**Requirement**
Find every line in the records below that holds the word "arrow", and copy each one.

**Material provided**
━━━━
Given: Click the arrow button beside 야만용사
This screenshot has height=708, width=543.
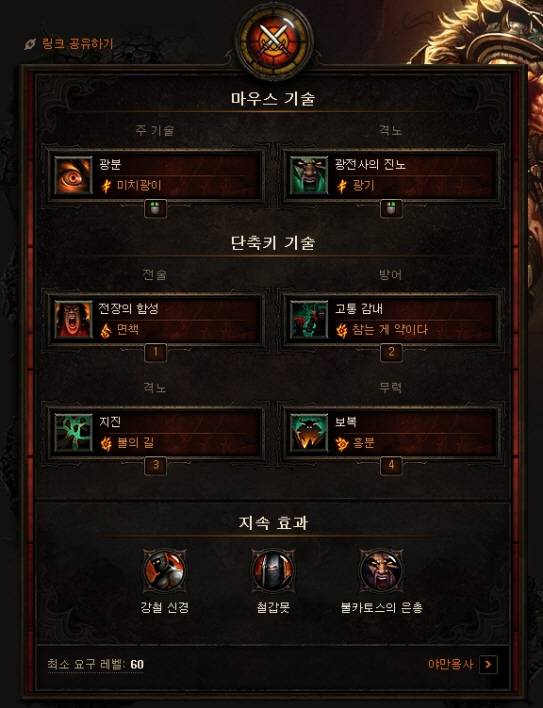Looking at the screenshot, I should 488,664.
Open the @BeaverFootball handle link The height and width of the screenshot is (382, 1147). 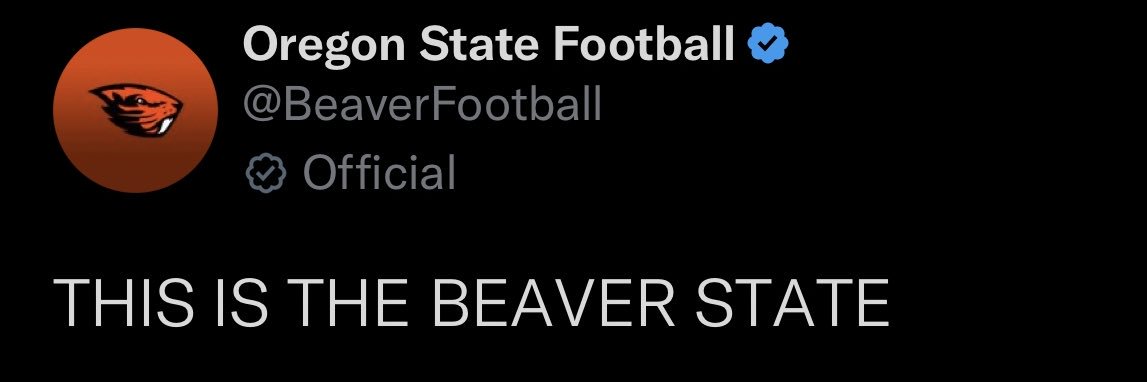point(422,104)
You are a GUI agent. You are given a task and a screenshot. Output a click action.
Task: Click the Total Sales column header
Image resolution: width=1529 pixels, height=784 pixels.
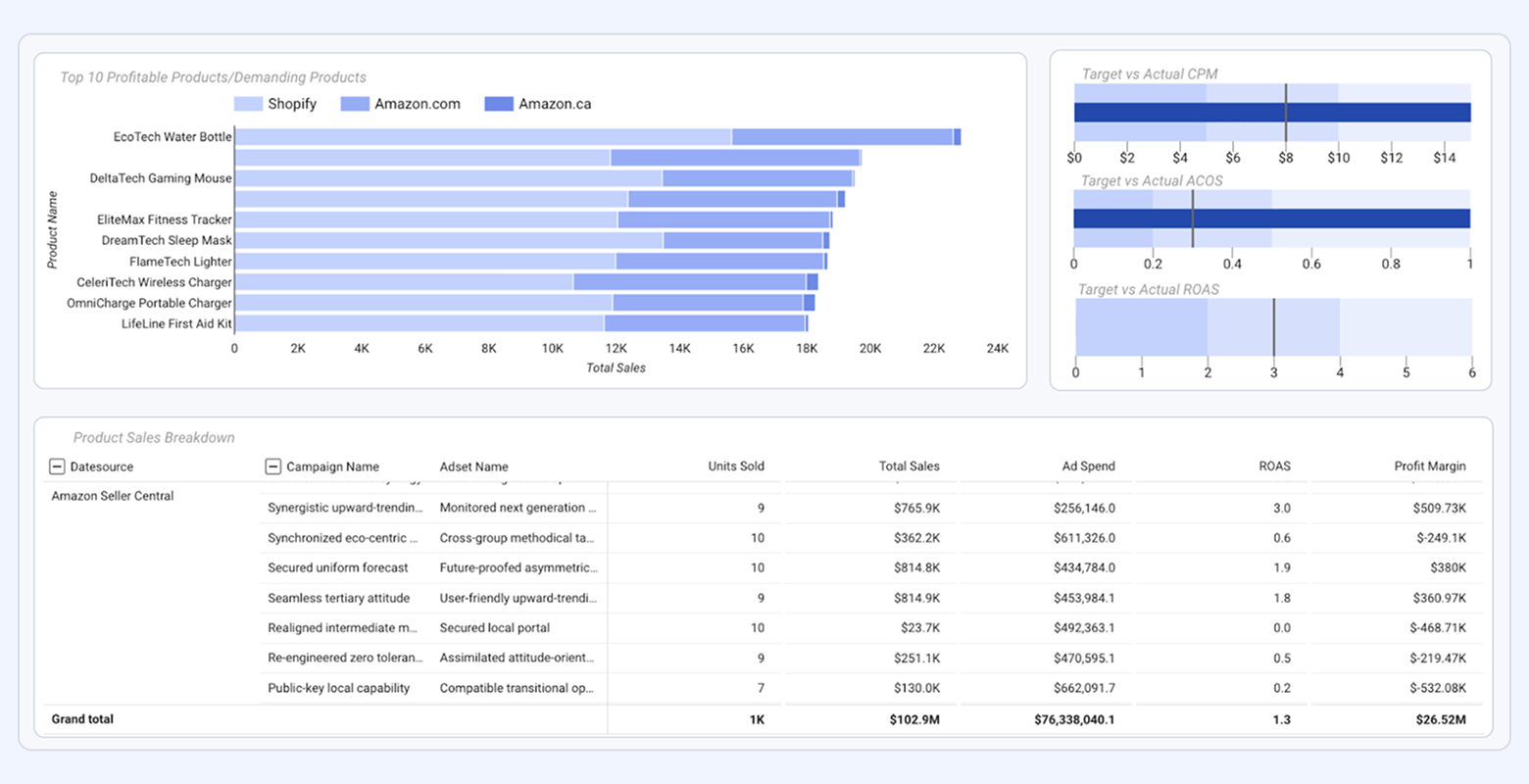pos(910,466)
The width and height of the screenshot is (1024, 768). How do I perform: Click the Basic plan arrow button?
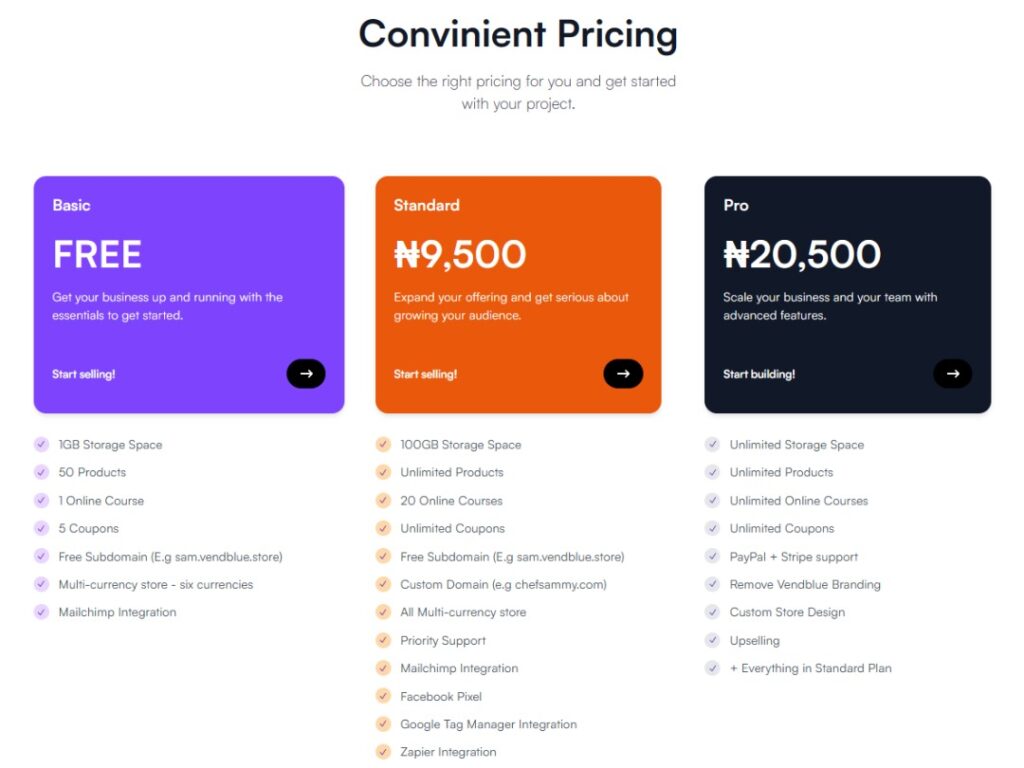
━━━━
**Response box**
Given: Click the arrow button beside 야만용사
The width and height of the screenshot is (1024, 768). How do I perform: Click the Basic plan arrow button?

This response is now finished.